Simple and rapid quantification of deuterium isotopologues in a deuterated drug substance deuremidevir using Fourier-transform infrared spectroscopy and partial least squares

Abstract

Deuterated drugs are increasingly becoming a prominent focus in drug design and development. The level of deuterium isotopologues (isotopic impurities) is the critical quality attribute of deuterated active pharmaceutical ingredients (APIs), especially for those synthesized by isotopic exchange approaches. However, existing analytical strategies rely on high-end instruments such as LC-MS and NMR, which are not routinely equipped in quality control (QC) laboratories. Herein, we developed a QC-friendly quantitative method for determining the deuterium isotopologue in deuremidevir hydrobromide (VV116), a deuterated drug substance synthesized by isotope exchange, using Fourier-transform infrared (FTIR) spectroscopy integrated with partial least squares (PLS) regression.
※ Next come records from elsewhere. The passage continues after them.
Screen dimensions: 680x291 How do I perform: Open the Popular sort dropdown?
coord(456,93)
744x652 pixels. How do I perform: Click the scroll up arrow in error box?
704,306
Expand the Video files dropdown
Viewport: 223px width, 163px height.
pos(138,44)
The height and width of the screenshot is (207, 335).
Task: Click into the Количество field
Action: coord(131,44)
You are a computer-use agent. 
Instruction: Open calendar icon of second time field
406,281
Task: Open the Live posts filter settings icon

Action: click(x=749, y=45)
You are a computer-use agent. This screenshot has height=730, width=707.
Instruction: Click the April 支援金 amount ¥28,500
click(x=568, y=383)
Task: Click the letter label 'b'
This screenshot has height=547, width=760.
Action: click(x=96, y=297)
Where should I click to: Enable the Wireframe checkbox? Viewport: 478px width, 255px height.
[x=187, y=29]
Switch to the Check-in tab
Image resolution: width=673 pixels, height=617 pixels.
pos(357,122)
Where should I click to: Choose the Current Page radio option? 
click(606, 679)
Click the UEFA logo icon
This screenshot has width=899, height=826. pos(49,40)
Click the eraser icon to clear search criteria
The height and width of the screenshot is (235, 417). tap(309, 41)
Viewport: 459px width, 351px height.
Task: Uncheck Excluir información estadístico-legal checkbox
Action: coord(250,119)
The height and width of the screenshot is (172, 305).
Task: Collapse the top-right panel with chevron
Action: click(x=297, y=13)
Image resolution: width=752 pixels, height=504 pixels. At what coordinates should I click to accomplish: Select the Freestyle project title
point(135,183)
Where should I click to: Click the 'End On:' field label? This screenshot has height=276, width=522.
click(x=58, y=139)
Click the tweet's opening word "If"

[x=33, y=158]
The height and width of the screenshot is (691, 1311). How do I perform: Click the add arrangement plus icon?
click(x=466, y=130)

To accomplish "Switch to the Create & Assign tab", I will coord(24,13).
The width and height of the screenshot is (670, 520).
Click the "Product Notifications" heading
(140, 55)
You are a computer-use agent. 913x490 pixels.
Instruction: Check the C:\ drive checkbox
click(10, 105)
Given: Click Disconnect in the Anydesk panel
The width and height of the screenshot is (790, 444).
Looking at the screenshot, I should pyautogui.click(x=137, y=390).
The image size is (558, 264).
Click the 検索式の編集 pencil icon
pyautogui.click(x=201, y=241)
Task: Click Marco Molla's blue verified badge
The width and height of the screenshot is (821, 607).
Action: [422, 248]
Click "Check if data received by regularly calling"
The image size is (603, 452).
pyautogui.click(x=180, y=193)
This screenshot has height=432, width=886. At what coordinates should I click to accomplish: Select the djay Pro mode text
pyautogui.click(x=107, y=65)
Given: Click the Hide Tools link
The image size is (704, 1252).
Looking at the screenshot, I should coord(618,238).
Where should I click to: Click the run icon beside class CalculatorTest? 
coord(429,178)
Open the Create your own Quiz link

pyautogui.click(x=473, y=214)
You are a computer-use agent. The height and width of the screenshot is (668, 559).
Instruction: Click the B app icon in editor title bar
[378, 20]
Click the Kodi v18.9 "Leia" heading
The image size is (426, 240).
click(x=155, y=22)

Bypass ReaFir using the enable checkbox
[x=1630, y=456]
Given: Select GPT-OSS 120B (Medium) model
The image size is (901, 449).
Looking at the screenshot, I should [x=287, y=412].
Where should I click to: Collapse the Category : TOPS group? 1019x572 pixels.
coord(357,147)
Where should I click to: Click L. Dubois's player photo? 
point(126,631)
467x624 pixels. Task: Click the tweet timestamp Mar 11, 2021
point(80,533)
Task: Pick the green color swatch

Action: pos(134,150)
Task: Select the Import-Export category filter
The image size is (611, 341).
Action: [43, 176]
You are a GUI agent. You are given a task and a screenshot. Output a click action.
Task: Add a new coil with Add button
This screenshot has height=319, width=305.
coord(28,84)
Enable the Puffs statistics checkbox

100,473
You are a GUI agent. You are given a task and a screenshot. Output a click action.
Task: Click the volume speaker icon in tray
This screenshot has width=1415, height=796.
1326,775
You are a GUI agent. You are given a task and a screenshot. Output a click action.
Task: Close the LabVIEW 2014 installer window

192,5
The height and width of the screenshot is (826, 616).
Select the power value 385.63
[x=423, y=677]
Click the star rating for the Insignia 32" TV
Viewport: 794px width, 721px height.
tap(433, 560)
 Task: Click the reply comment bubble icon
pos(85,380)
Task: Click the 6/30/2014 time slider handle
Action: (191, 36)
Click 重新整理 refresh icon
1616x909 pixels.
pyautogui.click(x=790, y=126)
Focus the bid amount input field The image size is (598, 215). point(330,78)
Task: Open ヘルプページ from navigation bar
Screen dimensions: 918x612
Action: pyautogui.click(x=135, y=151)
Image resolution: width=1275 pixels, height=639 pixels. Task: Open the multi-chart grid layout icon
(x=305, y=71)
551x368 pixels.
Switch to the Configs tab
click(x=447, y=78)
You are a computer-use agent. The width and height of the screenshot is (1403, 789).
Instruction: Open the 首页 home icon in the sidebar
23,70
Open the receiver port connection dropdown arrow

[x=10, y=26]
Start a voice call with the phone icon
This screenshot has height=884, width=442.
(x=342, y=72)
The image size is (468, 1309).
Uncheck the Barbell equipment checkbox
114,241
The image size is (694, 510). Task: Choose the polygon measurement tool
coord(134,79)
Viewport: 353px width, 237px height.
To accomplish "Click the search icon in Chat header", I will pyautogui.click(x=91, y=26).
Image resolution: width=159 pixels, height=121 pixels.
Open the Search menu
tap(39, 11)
A gradient series of solid mixtures with defined levels of the deuterium isotopologue was designed for FTIR acquisition, and the quantitative model was optimized through a combinatorial strategy that simultaneously screens various spectral preprocessing and wavenumber variables. Ultimately, a PLS model with max–min normalization preprocessing and wavenumber variables selected using backward interval PLS followed by competitive adaptive reweighted sampling offered optimal performance, and could be directly applied for the rapid and straightforward release testing of VV116 in QC laboratories. This work provides a simpler alternative to complex analytical techniques for deuterium isotopologues determination in a deuterated API.